CVR: Key To 587 Mystery?
By Howard Schwach
A little red box called a Cockpit Voice Recorder (CVR) may well become the key to solving the growing mystery of why American Airlines Flight 587 crashed in Belle Harbor.
While some tantalizing clues as to what is on the CVR from flight 587 have been dropped by the National Transportation Safety Board (NTSB), and the entire transcript of conversations between the tower and flight 587 and between air traffic control and flight 587 have been released, there is a good possibility that the public will never hear the tape from 587’s CVR.
"The CVR recordings are treated differently than the other factual information obtained in an accident investigation," says a spokesperson for the NTSB. "Due to the highly sensitive nature of the verbal communications inside the cockpit, Congress has required that the Safety Board not release any part of a CVR tape recording. Because of this sensitivity, a high degree of security is provided for the CVR tape and its transcript."
"The content and timing of the release of the written transcript are strictly regulated," the spokesperson adds. "Transcripts of pertinent portions of cockpit voice recordings are released at a Safety Board public hearing on the accident, or, if no hearing is held, when a majority of the factual reports are made public."
NTSB spokesperson Ted Lopatkiewicz has told The Wave that there may be such a hearing "sometime this summer," and probably in Washington, D.C.
There are those, however, who believe that what is on the CVR is critical to understanding the sequence of events leading up to the crash, and ultimately, the cause of the crash itself.
Victor Tromettas is a computer specialist with a large company in Manhattan. He lives in Queens. While he admits that he is not an expert on aircraft accidents, nor even a pilot, he has spent lots of time examining the material released by both the NTSB and the Federal Aviation Agency (FAA) and he has culled some interesting tidbits from that material.
Tromettas says that NTSB spokesperson George Black, speaking at a news conference on November 16, provided the first clue.
"The pilots of flight 587 were probably unaware the tail fin and rudder had broken off as they struggled to control the plane," he is quoted as saying. "Without those parts, the jetliner would have suffered a loss of stability and turning control. They did not have a rearview mirror, they had no idea that they had lost the tail."

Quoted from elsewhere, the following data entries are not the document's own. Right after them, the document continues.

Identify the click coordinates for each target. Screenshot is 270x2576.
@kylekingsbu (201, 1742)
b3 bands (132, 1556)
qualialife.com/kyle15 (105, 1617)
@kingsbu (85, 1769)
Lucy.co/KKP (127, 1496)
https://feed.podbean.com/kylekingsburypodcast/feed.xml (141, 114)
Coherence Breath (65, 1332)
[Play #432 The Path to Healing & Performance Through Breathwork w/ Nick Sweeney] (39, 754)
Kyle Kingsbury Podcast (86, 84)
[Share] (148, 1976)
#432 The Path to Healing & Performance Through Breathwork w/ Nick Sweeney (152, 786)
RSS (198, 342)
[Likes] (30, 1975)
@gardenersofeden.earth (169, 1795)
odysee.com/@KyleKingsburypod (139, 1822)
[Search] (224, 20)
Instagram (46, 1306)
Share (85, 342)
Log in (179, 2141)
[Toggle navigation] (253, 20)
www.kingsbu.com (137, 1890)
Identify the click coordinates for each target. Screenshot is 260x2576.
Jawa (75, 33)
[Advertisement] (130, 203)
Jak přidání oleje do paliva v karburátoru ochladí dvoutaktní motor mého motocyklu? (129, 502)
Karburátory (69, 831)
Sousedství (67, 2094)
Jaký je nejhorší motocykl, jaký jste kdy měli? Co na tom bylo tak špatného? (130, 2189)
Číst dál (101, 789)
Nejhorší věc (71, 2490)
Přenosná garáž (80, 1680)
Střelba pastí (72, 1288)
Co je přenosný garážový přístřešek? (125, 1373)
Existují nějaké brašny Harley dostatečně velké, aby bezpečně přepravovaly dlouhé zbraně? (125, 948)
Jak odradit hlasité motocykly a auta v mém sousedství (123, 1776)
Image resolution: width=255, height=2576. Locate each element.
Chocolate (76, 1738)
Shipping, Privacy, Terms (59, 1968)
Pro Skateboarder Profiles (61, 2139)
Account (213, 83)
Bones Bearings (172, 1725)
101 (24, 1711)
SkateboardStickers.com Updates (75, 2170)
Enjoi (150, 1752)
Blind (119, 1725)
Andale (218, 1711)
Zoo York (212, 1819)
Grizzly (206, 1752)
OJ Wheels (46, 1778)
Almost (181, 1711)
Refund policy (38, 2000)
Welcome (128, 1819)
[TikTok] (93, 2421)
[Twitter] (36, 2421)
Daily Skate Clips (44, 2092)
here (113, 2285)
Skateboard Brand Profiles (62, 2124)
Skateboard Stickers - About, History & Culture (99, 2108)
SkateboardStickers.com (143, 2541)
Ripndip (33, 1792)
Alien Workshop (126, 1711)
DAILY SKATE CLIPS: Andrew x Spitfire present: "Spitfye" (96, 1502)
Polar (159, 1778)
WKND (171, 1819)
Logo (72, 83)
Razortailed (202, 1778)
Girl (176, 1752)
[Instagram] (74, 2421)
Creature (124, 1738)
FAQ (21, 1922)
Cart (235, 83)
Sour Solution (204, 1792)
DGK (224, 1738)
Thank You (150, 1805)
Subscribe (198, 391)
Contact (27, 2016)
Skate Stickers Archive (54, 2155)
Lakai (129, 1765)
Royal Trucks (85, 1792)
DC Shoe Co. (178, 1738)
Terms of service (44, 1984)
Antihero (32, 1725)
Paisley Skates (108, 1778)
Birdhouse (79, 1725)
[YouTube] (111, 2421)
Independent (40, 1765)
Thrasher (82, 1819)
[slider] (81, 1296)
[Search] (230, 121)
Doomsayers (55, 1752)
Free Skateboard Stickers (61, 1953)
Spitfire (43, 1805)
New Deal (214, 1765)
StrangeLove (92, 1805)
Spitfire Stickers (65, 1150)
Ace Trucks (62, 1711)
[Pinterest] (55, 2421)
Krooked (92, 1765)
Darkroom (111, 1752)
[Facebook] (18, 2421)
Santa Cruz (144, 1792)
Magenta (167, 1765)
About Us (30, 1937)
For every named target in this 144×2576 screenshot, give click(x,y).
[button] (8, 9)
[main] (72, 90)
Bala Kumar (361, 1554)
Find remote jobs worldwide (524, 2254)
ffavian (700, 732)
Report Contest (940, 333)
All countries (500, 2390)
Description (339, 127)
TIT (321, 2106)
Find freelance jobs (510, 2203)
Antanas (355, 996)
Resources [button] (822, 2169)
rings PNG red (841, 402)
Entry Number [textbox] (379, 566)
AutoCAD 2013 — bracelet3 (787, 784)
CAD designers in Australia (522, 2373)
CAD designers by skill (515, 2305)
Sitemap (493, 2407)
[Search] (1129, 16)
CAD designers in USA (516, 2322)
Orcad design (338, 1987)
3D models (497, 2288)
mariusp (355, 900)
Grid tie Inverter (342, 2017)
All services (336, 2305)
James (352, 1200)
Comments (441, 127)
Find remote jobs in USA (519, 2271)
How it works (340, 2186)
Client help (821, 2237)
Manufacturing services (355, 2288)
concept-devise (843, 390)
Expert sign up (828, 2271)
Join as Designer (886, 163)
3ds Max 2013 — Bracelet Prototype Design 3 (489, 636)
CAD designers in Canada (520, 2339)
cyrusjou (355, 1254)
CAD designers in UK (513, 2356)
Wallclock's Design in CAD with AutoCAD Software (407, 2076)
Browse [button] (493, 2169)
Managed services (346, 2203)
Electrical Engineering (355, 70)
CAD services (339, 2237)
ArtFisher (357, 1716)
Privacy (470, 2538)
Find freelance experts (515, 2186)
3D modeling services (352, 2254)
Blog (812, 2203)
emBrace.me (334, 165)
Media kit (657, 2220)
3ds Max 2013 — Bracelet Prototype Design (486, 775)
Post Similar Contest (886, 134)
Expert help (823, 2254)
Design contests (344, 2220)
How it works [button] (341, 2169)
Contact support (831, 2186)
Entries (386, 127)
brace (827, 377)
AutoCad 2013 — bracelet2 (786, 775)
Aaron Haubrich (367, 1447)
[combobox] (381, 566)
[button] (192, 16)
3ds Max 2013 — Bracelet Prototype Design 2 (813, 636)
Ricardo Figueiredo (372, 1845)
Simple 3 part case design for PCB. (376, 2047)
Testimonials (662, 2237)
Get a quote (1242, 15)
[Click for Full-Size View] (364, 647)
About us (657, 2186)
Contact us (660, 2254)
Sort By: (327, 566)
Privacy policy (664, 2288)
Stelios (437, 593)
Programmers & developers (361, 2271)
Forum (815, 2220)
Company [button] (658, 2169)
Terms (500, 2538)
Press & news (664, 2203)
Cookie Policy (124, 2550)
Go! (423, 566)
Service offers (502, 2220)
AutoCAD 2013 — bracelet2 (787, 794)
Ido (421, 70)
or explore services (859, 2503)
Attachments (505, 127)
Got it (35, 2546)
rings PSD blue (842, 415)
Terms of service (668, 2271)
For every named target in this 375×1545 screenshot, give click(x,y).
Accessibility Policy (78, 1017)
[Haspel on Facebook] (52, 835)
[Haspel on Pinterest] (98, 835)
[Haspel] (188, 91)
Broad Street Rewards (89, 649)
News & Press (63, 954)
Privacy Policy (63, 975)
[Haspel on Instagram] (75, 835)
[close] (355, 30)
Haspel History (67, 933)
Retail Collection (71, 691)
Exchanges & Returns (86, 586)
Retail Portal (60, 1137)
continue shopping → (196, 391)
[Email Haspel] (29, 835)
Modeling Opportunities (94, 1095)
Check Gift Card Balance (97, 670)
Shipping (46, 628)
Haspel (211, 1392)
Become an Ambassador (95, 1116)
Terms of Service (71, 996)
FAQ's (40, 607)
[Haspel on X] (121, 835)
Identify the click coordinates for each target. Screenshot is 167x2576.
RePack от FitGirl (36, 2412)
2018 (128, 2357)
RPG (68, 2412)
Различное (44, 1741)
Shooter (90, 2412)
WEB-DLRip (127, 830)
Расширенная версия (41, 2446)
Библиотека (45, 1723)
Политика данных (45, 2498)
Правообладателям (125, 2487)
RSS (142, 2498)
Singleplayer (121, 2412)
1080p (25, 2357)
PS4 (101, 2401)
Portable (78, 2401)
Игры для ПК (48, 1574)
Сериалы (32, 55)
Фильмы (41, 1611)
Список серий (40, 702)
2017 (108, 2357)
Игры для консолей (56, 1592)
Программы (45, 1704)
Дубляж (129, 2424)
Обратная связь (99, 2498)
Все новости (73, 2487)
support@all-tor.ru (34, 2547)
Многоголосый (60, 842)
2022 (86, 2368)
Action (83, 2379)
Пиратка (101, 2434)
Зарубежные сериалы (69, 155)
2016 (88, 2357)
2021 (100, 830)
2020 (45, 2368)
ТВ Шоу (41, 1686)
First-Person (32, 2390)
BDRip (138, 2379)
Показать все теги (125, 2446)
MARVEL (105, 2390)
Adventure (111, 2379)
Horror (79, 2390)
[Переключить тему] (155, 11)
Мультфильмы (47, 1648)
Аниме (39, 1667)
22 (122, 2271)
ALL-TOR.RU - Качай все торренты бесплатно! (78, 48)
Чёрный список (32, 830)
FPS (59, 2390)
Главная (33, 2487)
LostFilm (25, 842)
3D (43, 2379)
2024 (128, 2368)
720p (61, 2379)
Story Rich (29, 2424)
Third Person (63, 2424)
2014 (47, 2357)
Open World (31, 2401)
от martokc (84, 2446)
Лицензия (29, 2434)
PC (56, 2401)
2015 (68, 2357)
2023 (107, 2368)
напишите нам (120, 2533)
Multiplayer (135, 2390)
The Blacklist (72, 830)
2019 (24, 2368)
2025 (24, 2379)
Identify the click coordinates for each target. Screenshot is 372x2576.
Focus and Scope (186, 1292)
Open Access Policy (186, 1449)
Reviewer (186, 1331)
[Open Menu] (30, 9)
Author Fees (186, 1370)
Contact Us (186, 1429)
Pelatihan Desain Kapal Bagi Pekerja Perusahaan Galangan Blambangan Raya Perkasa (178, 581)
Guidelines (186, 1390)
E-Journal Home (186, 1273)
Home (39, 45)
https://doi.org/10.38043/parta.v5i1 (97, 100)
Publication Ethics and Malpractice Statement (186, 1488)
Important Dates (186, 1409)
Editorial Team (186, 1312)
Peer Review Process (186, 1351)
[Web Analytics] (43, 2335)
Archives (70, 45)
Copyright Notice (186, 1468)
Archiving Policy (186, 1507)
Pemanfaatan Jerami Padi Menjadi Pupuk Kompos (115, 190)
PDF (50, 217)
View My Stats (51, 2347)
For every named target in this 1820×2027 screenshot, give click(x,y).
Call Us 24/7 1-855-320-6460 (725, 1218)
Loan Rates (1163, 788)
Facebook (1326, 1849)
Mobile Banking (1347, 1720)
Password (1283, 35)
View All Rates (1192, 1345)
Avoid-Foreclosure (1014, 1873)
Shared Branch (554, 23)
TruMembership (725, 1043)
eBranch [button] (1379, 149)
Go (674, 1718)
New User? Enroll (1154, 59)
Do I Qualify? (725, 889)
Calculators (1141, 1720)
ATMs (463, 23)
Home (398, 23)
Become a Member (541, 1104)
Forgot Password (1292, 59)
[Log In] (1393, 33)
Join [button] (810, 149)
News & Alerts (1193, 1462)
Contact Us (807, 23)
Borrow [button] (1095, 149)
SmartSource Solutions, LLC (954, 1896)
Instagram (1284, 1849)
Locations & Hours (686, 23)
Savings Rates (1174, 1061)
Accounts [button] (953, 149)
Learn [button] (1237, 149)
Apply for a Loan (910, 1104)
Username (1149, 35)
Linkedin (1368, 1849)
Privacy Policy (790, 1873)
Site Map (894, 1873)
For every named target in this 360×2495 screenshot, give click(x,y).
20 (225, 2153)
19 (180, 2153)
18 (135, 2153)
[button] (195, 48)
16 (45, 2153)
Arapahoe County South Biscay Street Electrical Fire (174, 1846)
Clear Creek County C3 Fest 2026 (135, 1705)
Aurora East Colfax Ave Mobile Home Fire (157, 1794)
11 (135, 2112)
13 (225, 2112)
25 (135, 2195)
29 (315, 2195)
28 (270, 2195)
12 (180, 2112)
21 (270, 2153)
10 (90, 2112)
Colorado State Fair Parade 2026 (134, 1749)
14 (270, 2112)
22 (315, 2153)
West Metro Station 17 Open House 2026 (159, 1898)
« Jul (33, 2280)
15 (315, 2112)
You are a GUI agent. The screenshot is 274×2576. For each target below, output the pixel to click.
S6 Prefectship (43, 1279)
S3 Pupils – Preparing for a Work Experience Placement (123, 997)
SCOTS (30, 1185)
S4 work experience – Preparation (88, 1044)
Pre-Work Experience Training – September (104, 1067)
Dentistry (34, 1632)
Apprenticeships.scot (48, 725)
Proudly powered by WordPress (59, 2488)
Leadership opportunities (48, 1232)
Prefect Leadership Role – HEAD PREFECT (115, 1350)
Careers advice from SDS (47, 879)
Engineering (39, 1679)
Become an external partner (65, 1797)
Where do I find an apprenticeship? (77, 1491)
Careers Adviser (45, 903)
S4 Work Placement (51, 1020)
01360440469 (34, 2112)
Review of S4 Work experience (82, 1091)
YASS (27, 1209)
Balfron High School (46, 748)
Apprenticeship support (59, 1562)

"When they started talking about max power – they’ve gone into recovery mode," he added. "And they might be recovering from the wrong thing, because they did not know that the tail fin was gone."
Like others who heard the statement and read the NTSB reports, Tromettas assumed that the command to go to max power heard on the CVR came after the unexplained swings in the rudder.
Those eight seconds when the tail began to swing have been the focus of the investigation.
In fact, a close check of the material released by the two agencies shows that the call for max power – the "recovery mode that Black speaks of – came 19 seconds prior to that time frame.
"I asked lots of aviation people about this," Tromettas told The Wave. "I asked them if the pilots would have called for max power if there was not a catastrophic event going on with the aircraft. They all told me that they would not have done that."
"If the call for max power came before the tail swings began, then the loss of control came before that time as well," he adds.
Tromettas has posted a map that includes a time line on his website at www.usread.com. That map shows the annotated flight paths of both flight 587 and the JAL heavy that reported caused the wake vortex and turbulence that may have brought 587 down in Rockaway.
His map also shows the location of a number of eyewitnesses who claim to have seen explosions and fire on the plane before it began to break up.
"There is a reason that the pilots called for max power prior to the fluctuations seen on the Flight Data Recorder," Tromettas says. "We won’t know that reason until the tape of the CVR is released."
If the NTSB has its way, that may never happen.